The porblem is that this thread is so long and so filled with content that a threadmark system will be bloated no matter what we do to organize it. And if we don't threadmark all the demon writeups or art or whatever it gets lost in 1270+ pages of stuff- which no one wants to go trawl through to get what they want.

It's an unavoidable sideffect of megathreads so everyone just has to suck it up for a few months while I trawl backwards through 1270+ pages of content to threadmark everything before I can get it all organized.
See, my take on this issue is that this is maaainly the fault of like half a dozen people. And by "fault", I'm referring to the creation of interesting content, but whatever, they can suck it up.

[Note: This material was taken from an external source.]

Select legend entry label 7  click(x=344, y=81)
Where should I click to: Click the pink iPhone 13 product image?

So just bully them all into making compilation posts, we threadmark those, and then it's on them to update the compilation. Done.

It worked on Omicron, Dif, and Shyft, now we just need to start throwing rotten fruit at EarthScorpion and we're like 80% of the way there.
Revlid has the right of it IMO; threadmark bloat is hell, particularly on mobile.
 
See, my take on this issue is that this is maaainly the fault of like half a dozen people. And by "fault", I'm referring to the creation of interesting content, but whatever, they can suck it up.

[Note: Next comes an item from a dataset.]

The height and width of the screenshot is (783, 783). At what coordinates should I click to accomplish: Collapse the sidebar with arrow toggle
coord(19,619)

So just bully them all into making compilation posts, we threadmark those, and then it's on them to update the compilation. Done.

It worked on Omicron, Dif, and Shyft, now we just need to start throwing rotten fruit at EarthScorpion and we're like 80% of the way there.
speaking of, only one of your yozi charmtrees is indexed.
 
This thread has thirty-eight threadmarks. Of those, seventeen are homebrew by ES, and one more is an analysis post that's basically a roadmap for homebrew.